Sensible parce qu'il est impossible de ne pas aimer Johnny Moore : son handicap motive notre compassion, sa détermination force notre respect, sa double vie de savant millionnaire et de super-héros suscite notre intérêt. Mais quand on découvre la naissance de cette "société de la boîte de conserve", cette bande d'ados à la vie, à la mort, une émotion nous étreint car elle sonne juste, elle vibre en nous. Qui n'a pas voulu être membre d'une telle bande à l'école ?

Et qui, après des années, arrivé à l'âge adulte, a constaté que le temps avait passé, que chacun avait fait sa vie, avec plus ou moins de succès ? Via Kasia, on retrouve Adam devenu chef de chantier bedonnant, Val professeur dans un collège, et Greg devenu le partenaire de Johnny/Caliburn. Kasia, elle, est devenue une photographe, limite paparazzi, qui file un billet à un flic pour pénétrer sur la scène de crime de son ami qu'elle "shootait" quand il participait à des galas avec sa fiancée. Celle-ci n'était pas une membre de la "société", mais le portrait qui en est fait la renvoie à une de ces starlettes people au physique avantageux qui épouse un homme riche pour accepter de parader à ses côtés en échange d'une vie dorée.

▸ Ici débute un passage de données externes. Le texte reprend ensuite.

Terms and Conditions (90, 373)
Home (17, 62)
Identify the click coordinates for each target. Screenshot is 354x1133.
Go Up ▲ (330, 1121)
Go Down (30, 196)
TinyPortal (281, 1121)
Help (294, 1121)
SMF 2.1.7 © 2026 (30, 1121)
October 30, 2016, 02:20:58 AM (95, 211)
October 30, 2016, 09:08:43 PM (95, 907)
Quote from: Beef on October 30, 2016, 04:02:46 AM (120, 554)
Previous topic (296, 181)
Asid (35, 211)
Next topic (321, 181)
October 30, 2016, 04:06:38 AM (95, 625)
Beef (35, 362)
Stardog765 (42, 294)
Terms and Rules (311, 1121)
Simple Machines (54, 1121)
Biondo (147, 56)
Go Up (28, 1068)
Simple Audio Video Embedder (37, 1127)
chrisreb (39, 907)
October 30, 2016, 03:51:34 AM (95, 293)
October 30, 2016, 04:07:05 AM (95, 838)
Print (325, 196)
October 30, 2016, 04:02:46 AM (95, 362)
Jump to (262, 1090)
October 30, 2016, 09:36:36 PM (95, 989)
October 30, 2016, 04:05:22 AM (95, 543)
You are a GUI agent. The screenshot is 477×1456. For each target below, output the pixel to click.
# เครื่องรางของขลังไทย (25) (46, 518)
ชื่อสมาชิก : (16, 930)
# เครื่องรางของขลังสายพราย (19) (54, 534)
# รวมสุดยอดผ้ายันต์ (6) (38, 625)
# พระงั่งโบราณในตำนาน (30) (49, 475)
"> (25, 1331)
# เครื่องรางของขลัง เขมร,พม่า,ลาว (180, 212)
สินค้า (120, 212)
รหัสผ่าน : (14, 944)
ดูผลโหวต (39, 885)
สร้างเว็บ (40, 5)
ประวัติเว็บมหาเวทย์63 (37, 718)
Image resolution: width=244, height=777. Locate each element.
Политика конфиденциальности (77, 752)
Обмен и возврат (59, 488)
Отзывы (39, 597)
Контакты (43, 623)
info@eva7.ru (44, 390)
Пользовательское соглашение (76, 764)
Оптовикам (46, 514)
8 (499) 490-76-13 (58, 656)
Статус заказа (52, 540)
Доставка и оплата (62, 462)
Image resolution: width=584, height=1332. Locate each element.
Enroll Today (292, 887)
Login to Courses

Peter Warren donne chair à ces personnages, ce ne sont pas seulement des créatures de fiction, on y croit. L'aspect super-héroïque du récit est en arrière-plan et on verra comment il est exploité par la suite. Il alimente la nature hybride du projet en pimentant l'enquête car Kasia est en mission : elle est certaine qu'un des membres de la "société de la boîte de conserve" est l'assassin et quand elle leur rend visite pour leur demander s'ils vont assister aux funérailles, elle les soupçonne tous, fait des remarques, des allusions. Les mobiles ne manquent pas : qui n'envierait pas, au point de l'éliminer, un homme comme Johnny ? On devine aussi que son ascension et la vie ont éloigné les membres de la bande.

The Tin Can Society commence comme beaucoup de comics et comme le plus fameux d'entre eux, Watchmen, avec la mort d'un personnage emblématique qui cristallise tous les fantasmes. Cette mort interroge notre rapport au mythe du surhomme et du self-made man, à l'amitié, au temps qui passe, à la notoriété. Mais pour que cela fonctionne et dépasse le simple exercice de style, il faut du talent et de l'allure : cette série ne manque pas ni de l'un ni de l'autre.